● Exercise goal
Reproduce the entire listing below word for word, leaving out the images.

── Exercise data

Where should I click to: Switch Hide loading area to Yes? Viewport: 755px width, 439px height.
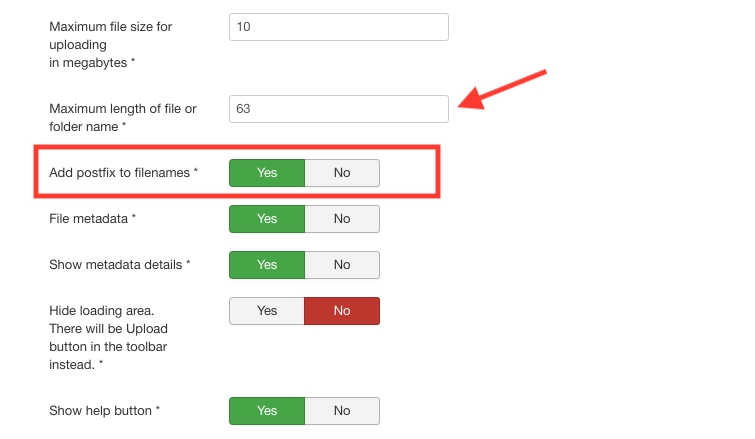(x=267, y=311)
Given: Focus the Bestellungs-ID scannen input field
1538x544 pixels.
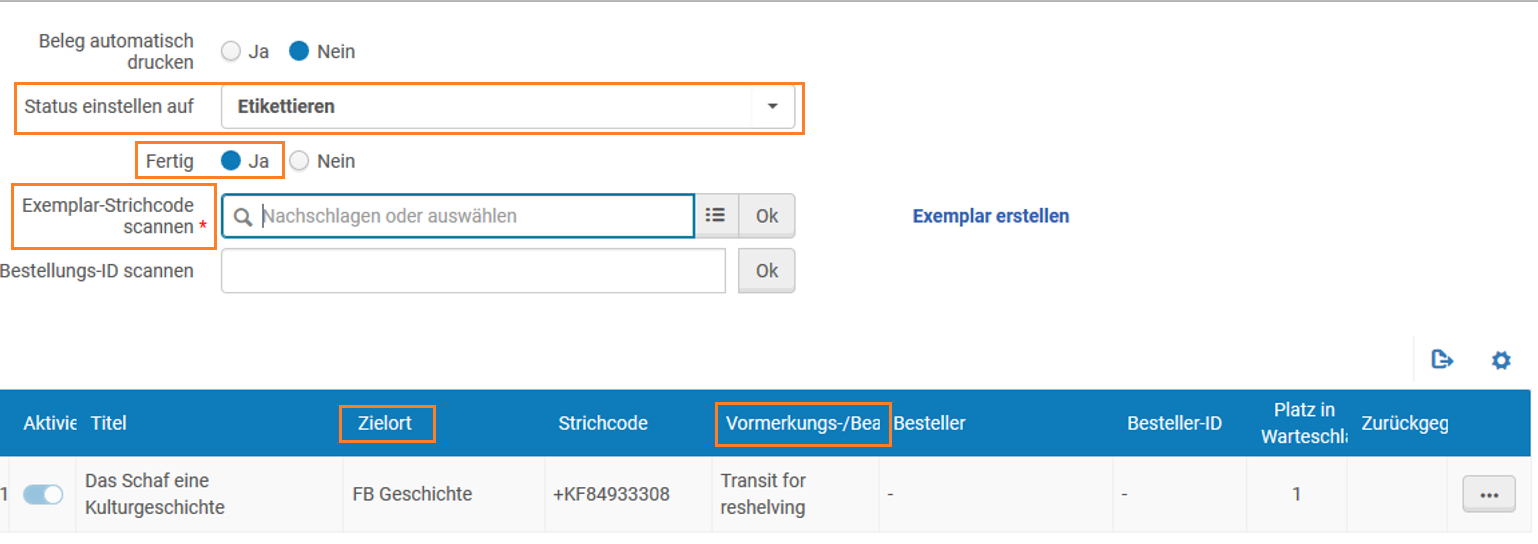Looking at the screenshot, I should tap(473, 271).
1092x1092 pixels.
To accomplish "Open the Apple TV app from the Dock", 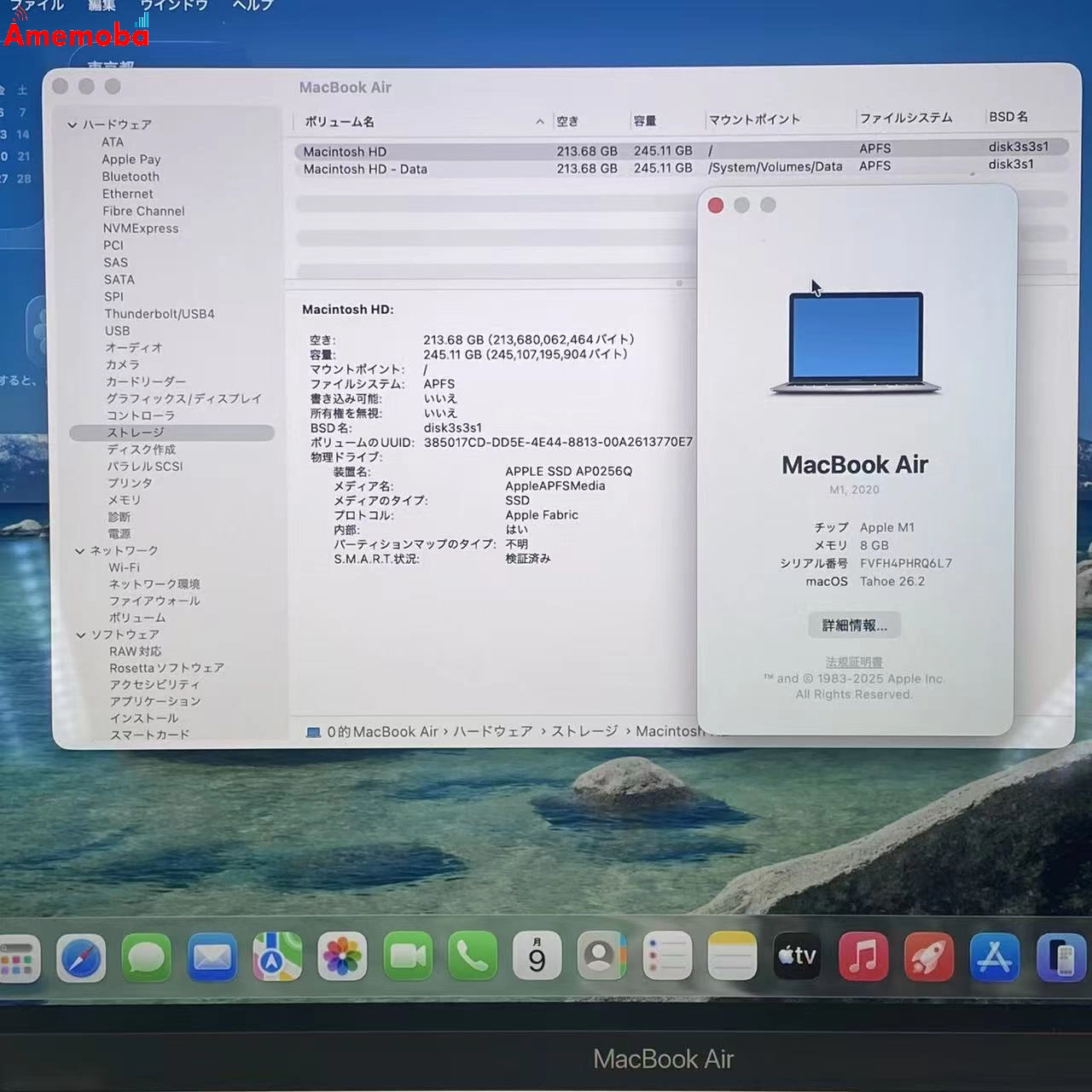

────

● Task solution
Where should I click to: Switch Hide loading area to Yes? Viewport: 755px width, 439px height.
(x=267, y=311)
Given: Focus the Bestellungs-ID scannen input field
1538x544 pixels.
Looking at the screenshot, I should tap(473, 271).
1092x1092 pixels.
To accomplish "Open the Apple TV app from the Dock", 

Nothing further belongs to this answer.